[Data records]
[start]
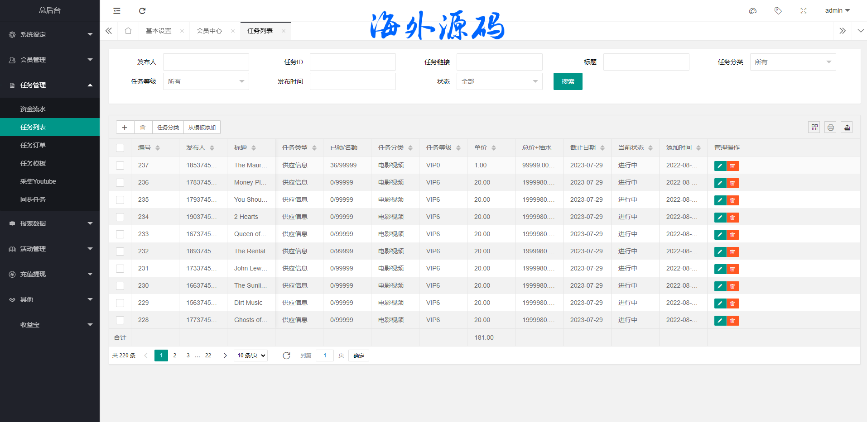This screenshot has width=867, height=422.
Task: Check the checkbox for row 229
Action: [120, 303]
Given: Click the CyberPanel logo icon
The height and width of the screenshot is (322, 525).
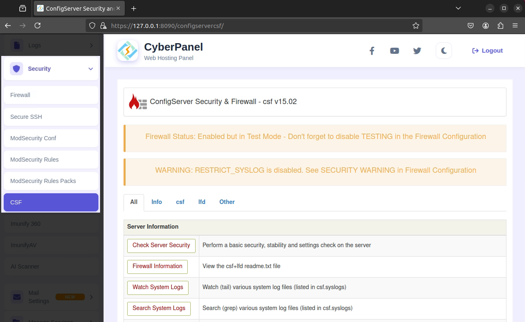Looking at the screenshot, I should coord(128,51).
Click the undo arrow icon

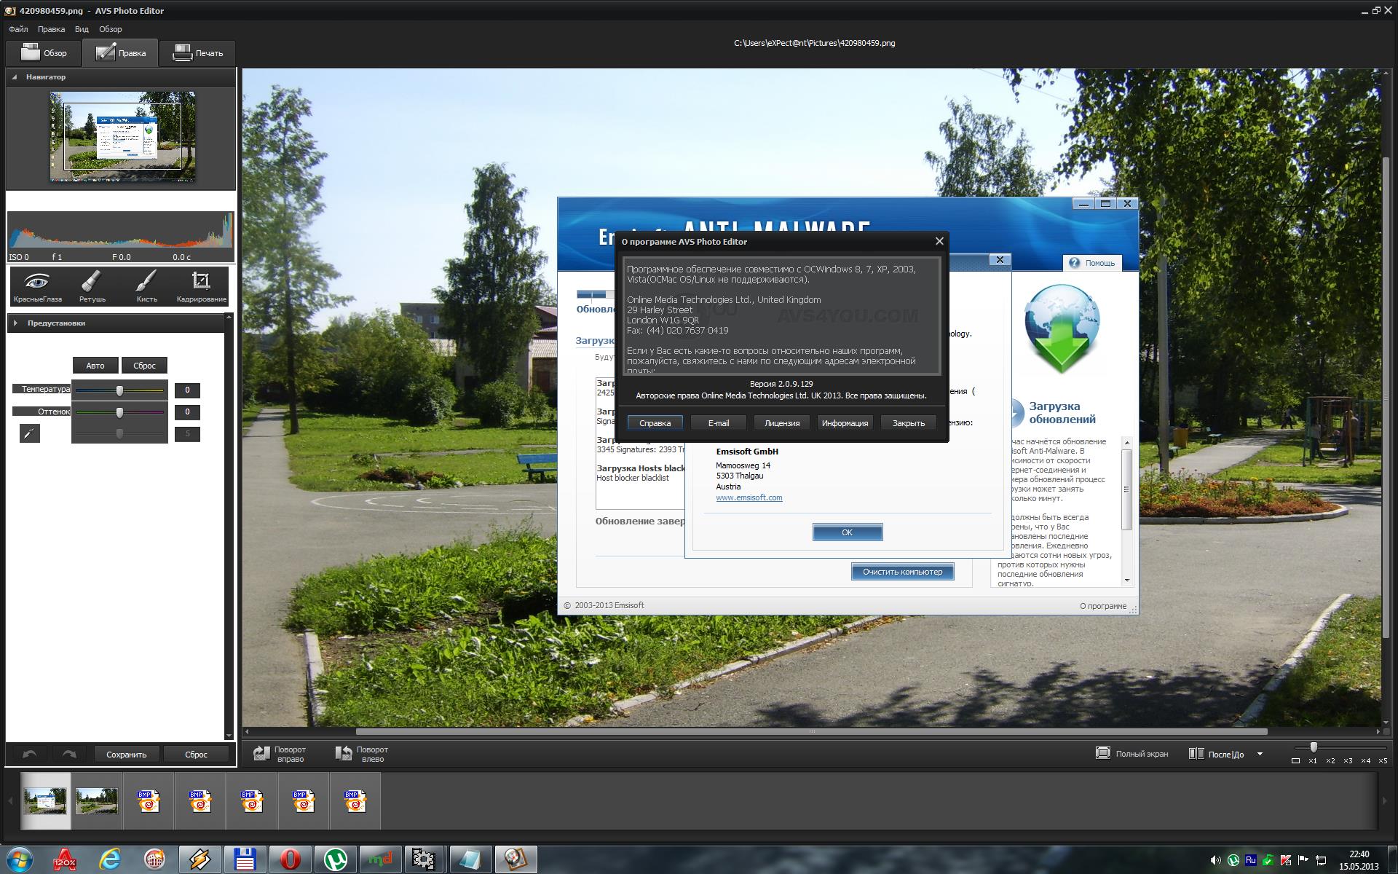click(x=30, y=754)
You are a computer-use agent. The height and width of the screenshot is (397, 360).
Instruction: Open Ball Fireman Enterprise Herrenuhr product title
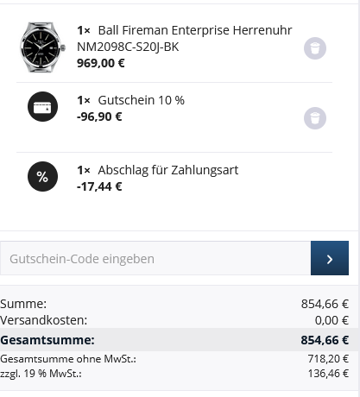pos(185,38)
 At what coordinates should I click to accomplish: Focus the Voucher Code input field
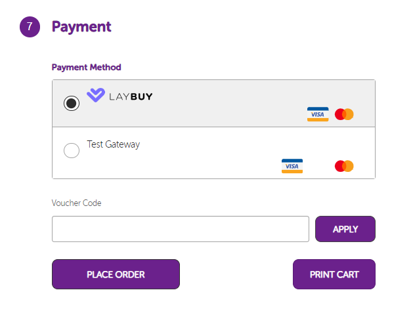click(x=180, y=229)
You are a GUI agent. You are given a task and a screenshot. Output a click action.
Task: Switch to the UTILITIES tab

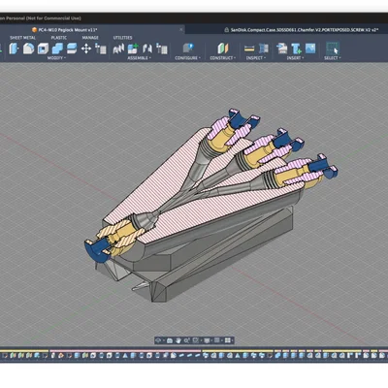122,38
[end]
**EXERCISE DIRECTIONS**. Copy out the items word for word, starting at the line containing "Click the undo arrow icon" and continuing through the end of the items, with the pictures left out.

**EXPECTED ANSWER**.
Click the undo arrow icon

click(x=30, y=754)
You are a computer-use agent. The height and width of the screenshot is (397, 360).
Instruction: Open Ball Fireman Enterprise Herrenuhr product title
pos(185,38)
 At what coordinates should I click to accomplish: Focus the Voucher Code input field
click(x=180, y=229)
You are a GUI agent. You are given a task and a screenshot. Output a click action.
Task: Switch to the UTILITIES tab

122,38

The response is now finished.